We’re starting Monday off with depressing news you probably already know (sorry). It seems the numbers around phishing are not improving (we can hear you groaning from here). There’s equally-depressing data to support our claim.
The 2015 CYREN Cyber Threats Yearbook released last month reported a 51% increase in phishing URLs since January 1, 2015. Worse yet, the most recent Verizon Data Breach Investigation Report confirmed that respondents are still opening, clicking, and spreading phishy emails at blazing speed.
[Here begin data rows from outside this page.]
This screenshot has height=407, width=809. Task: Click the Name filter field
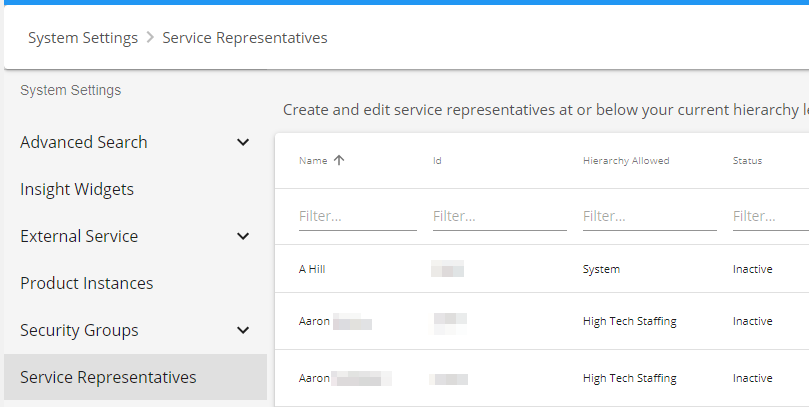click(x=357, y=216)
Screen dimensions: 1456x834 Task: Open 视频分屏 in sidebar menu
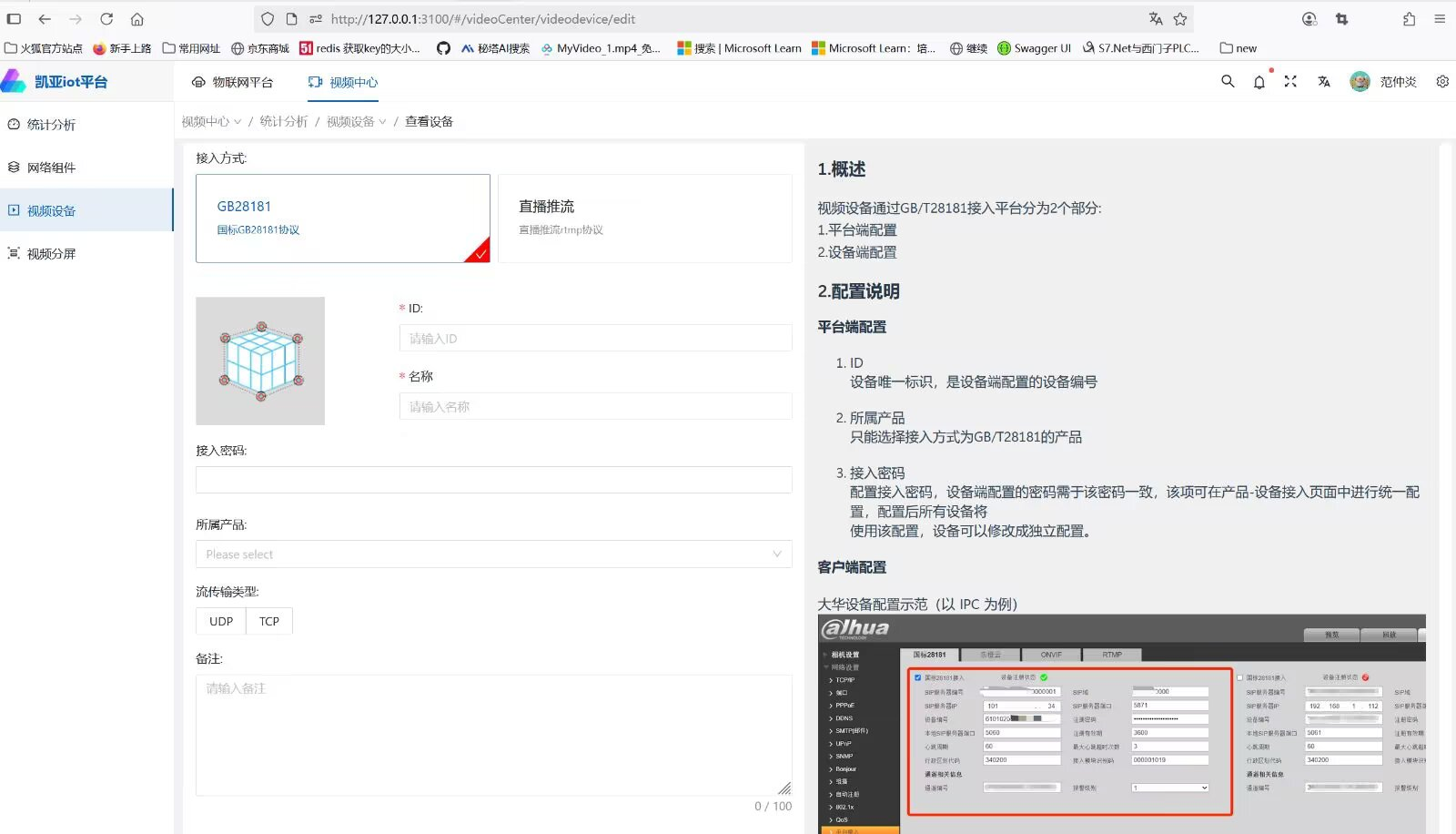52,254
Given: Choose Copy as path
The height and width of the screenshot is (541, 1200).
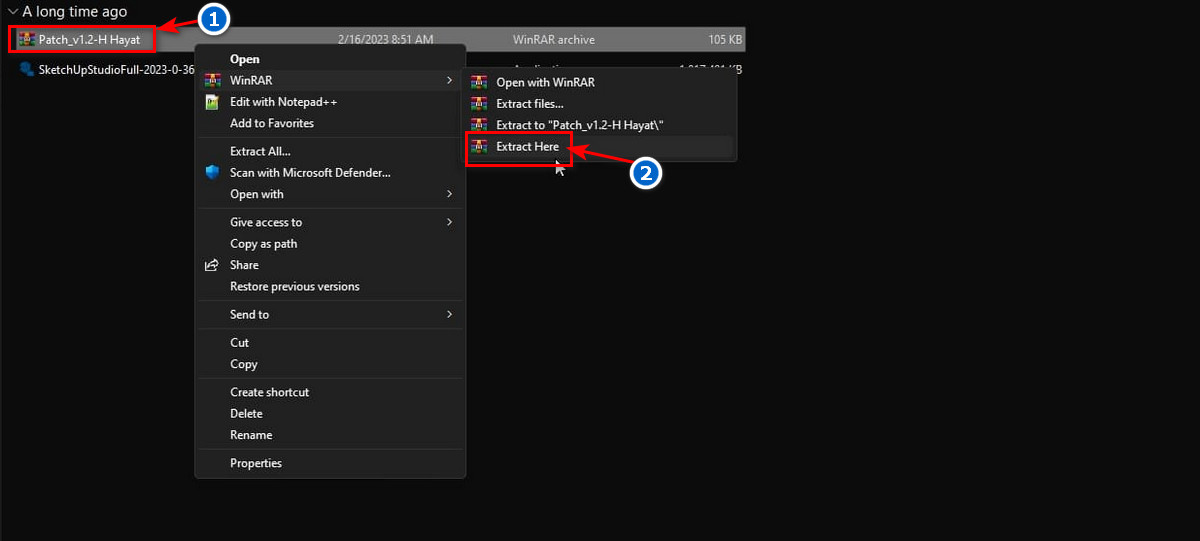Looking at the screenshot, I should pyautogui.click(x=263, y=244).
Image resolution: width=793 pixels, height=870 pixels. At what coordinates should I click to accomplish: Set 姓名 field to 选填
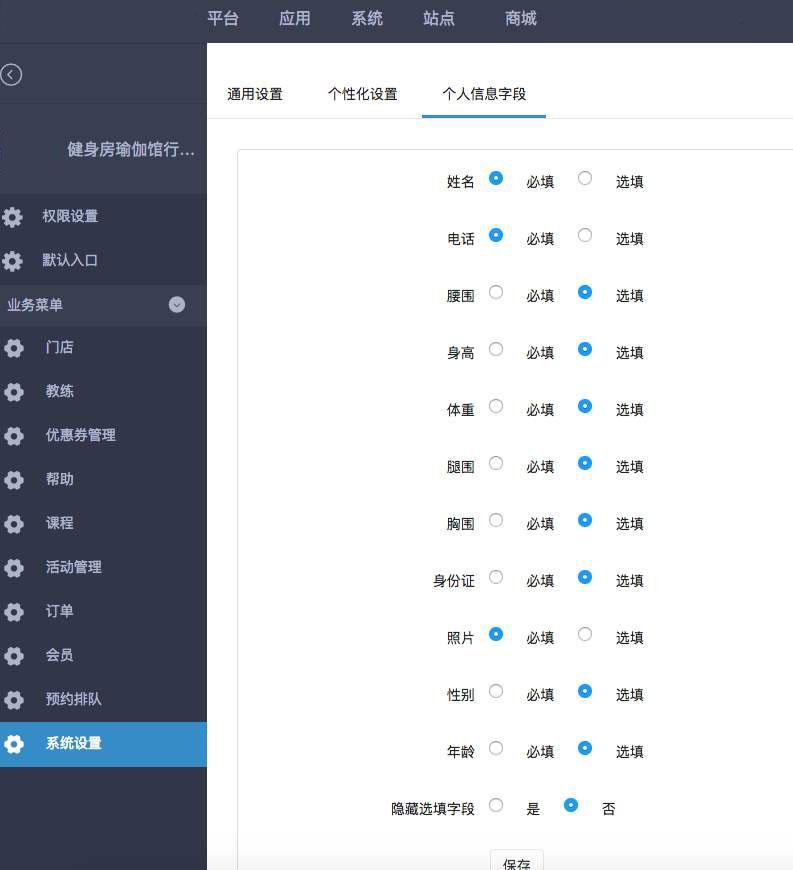click(585, 178)
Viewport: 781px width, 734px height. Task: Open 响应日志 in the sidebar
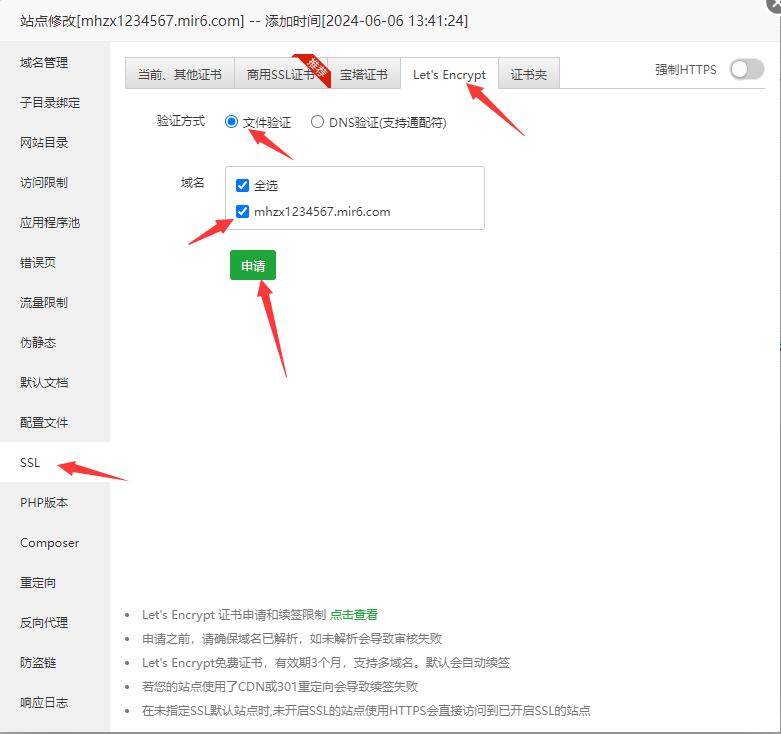pyautogui.click(x=44, y=703)
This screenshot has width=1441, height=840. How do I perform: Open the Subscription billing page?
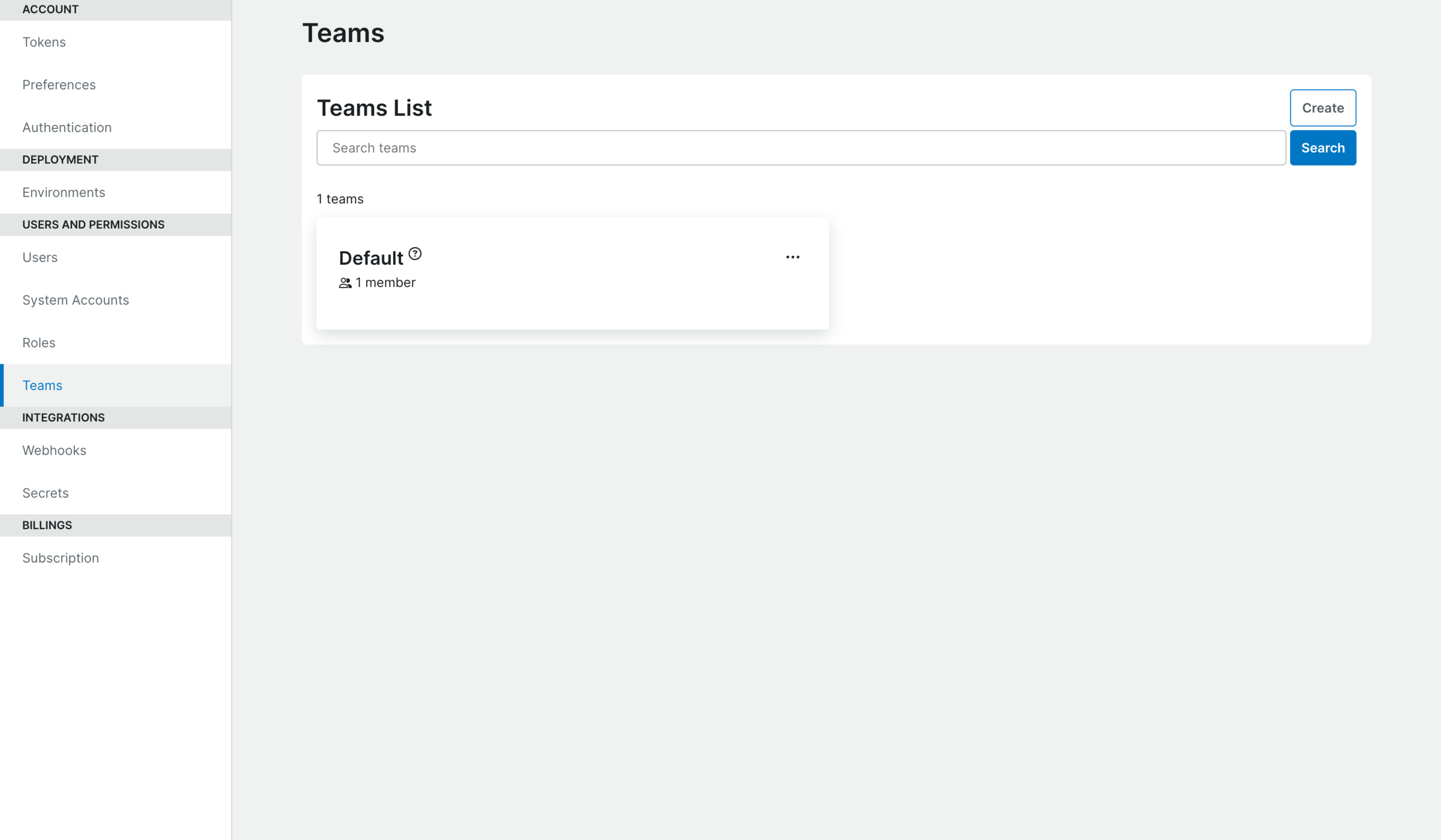click(61, 557)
The uptick in new phishing URLs shows that phishing and other “hacking the human” attempts have become an increasingly prevalent way for hackers to gain access to a system. These attempts are often crafted to exploit natural human tendencies like curiosity and the desire to help others. In addition to becoming more prevalent, these attacks are becoming more complex and more persistent by the day, as well. Mix in staff members who are checking and responding to email faster than ever before and, well, it’s a phishing perfect storm.
The only way to protect against it is to help your staff not only recognize phishing, but to teach them how to respond to those emails when they come across them, as well.
Institute a Simulated Phishing Attack
Simulated phishing attacks (yes, purposely sending out fake phishing emails) can provide a good deal of valuable data, allowing you to monitor the number of employees who “take the bait” on phishing attempts. Data accumulated from these attacks can be used to identify patterns, to see first-hand what type of messages carry the most risk, and to make improvements to your overall security awareness program. Once you have the results, use it as a learning opportunity to discuss phishing with staff and the types of attacks that were most successful in getting them to hand over information.
Put Proper Education In Place
Of course, simply talking to your staff isn’t enough. Once you’ve identified behavior patterns, use your Security Awareness program—both training and reinforcement—to help employees spot phishy emails. Teach employees to ask themselves things like:
- Does the email list one URL, but the hyperlink points to another?
- Does it sound suspicious? Is this the first time your bank has ever emailed you?
- Does the header information match the sender?
- Does the message ask for personal information? Is this information you wouldn’t hand over to a stranger?
- Does the email just not feel right?
This material doesn’t have to be dry or boring; in fact, it can be humorous and (if your culture will tolerate it) a little edgy. Adding a little quirkiness to your training may actually aid your staff in absorbing and retaining the information. Maybe they’ll even be inclined to share it with others, giving it legs and spreading education about phishing.
Phishing: What Would You Do? from MediaPro on Vimeo.
Training should also indicate a response plan on how to deal with an attack. With the median time-to-click on phishing emails at just one minute and 22 seconds, your team must immediately be able to tell when something doesn’t look right, and know what to do.
Smart people continue to fall prey to phishing all the time, opening strange messages and clicking on suspicious links. Your employees are your last and most important layer of defense against phishing attempts. Make sure they’re prepared. People who know about phishing stand a better chance of recognizing the bait and avoiding it. Make sure your business is prepared.